Jackie Acevedo

Personal information
- Full name: Jackie Lynn Acevedo Rangel
- Date of birth: 18 January 1987 (age 38)
- Place of birth: Austin, Texas, United States
- Height: 5 ft 2 in (1.57 m)
- Position(s): Striker

College career
- Years: Team / Apps / (Gls)
- 2008: Tennessee Lady Volunteers
- 2009–2011: Southern Nazarene Crimson Storm

Senior career*
- Years: Team / Apps / (Gls)
- 2012: Oklahoma City FC (WPSL) / 10 / (12)
- 2013: Houston Aces (WPSL) / 9 / (5)
- 2014: Portland Thorns FC / 2 / (0)
- 2015: Houston Aces

International career
- 2003: United States U16
- United States U17
- 2006: Mexico U20 / 2
- 2013: Mexico / 1 / (0)

= Jackie Acevedo =

American-born Mexican footballer (born 1987)

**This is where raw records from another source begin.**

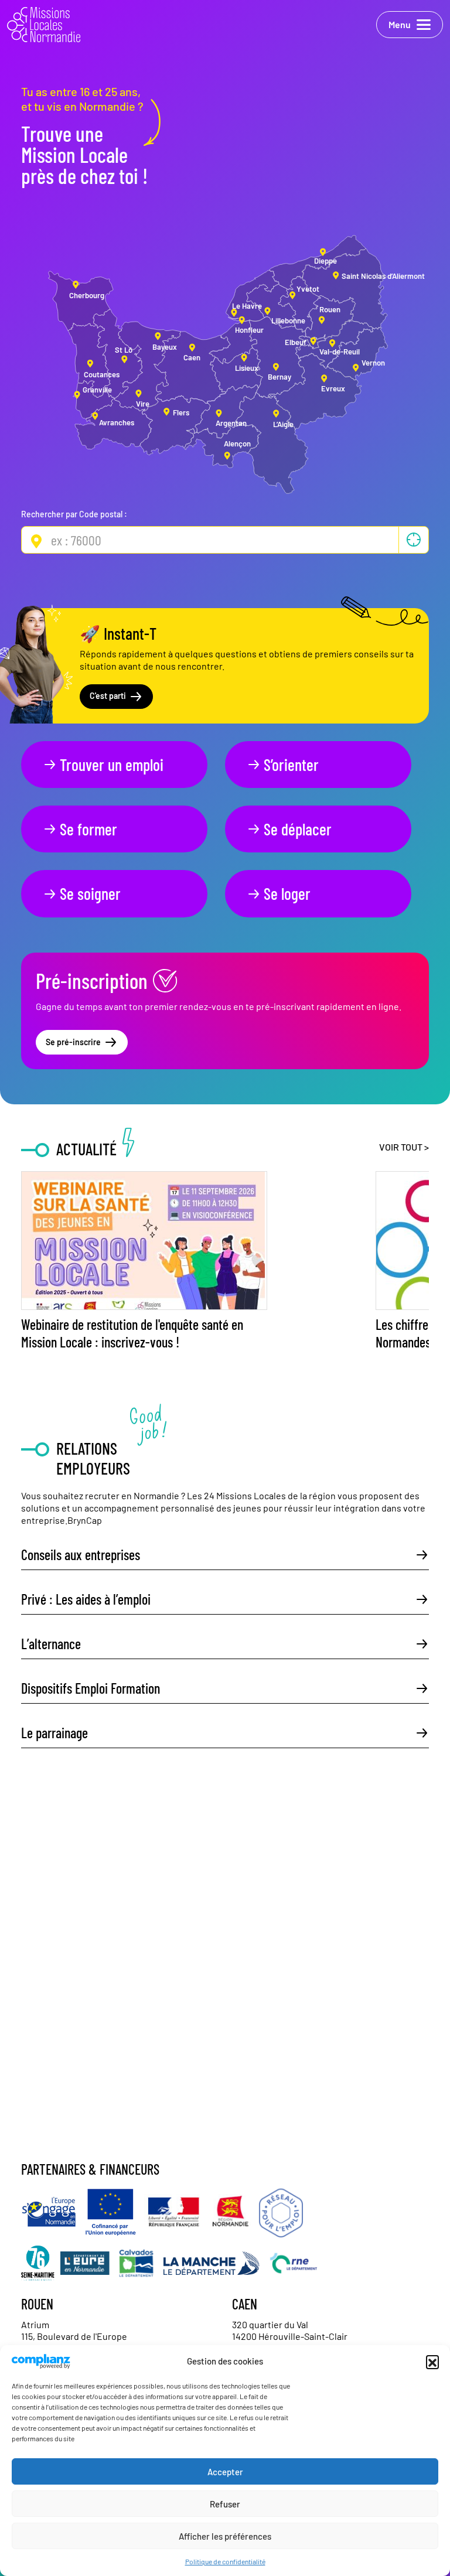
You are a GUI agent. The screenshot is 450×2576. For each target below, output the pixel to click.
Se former (88, 829)
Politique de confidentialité (225, 2561)
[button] (432, 2361)
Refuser (225, 2504)
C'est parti (108, 696)
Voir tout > (404, 1146)
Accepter (225, 2471)
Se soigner (90, 893)
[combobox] (225, 540)
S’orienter (291, 764)
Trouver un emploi (111, 764)
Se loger (287, 893)
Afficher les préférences (225, 2536)
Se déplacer (298, 829)
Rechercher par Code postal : (74, 514)
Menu (399, 24)
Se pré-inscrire (73, 1042)
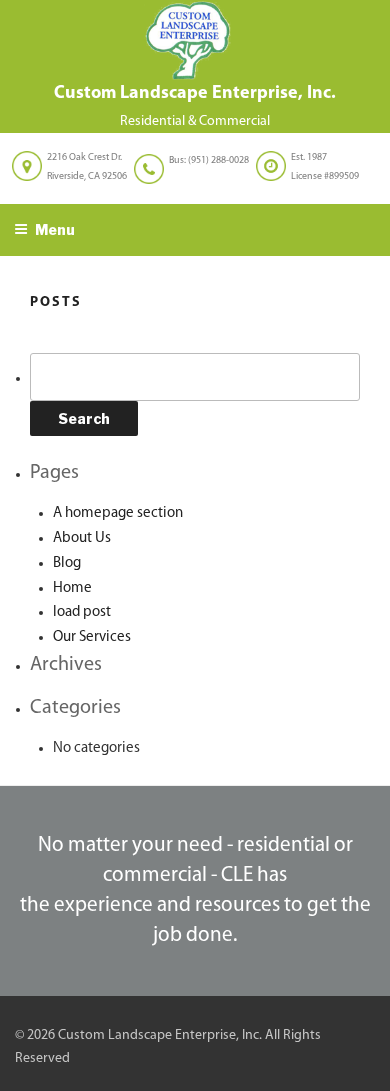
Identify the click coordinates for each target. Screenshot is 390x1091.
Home (72, 588)
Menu (55, 229)
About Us (82, 538)
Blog (67, 563)
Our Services (92, 637)
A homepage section (118, 513)
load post (82, 612)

Jackie Lynn Acevedo Rangel (born 18 January 1987) is an American-born Mexican former footballer who played as a striker.

== Early life ==
Acevedo was born in Austin, Texas, United States to Mexican parents and has five siblings (Jamie Acevedo, Jenny Acevedo, Alexandria King, Victoria King, and Chancellor King). She attended McNeil High School in Austin and won a Texas State Championship in 2004 with McNeil's soccer team. She then went to college at the University of Tennessee. Acevedo played a single year for the University of Tennessee in 2008 before transferring colleges. Acevedo played for three years for Southern Nazarene University in Oklahoma and was a three-time NAIA All-American. She also was awarded Offensive Player of the Year by the Sooner Athletic Conference in 2010 and 2011. She scored 80 goals, with 31 assists, across her three years at SNU.

== Club career ==
===Oklahoma City FC ===
In the 2012 WPSL season, Acevedo played for Oklahoma City FC in the WPSL. She made 10 appearances and scored 12 goals, which ranked 3rd in the league for overall points (26).

=== Houston Aces ===
In the 2013 WPSL season, Acevedo earned 9 caps for the Houston Aces, scoring 5 goals with 4 assists. She was named to the All-WPSL Team. The Houston Aces were the runners-up that year, losing in the WPSL Championship.

=== Portland Thorns FC ===
On 3 January 2014, Acevedo was allocated to the NWSL side Portland Thorns FC through the NWSL Allocation process. She was the only change to the Thorns' allocated players after they won the inaugural NWSL Championship.

She made her debut 12 April 2014 against the Houston Dash in the first game of the 2014 NWSL Season. Early in the year, she was speculated to be the likeliest replacement for the then-injured Alex Morgan as Portland's starting striker, but as the year progressed she only made appearances in the first two games of the year. Mexico did not allocate her to the NWSL for the 2015 season.

== International career ==

=== Mexico U-20 Women's National Team ===
Acevedo earned two caps for the team in the 2006 FIFA U-20 Women's World Cup.

=== Mexico Senior Women's National Team ===
Acevedo earned her first international cap for the senior team on 24 November 2013, when she played a friendly against Canada in Vancouver, Canada. She also took part in the 11–20 July 2014 training camp for Mexico National Team in preparation for Mexico's qualifying campaign for the 2015 FIFA Women's World Cup.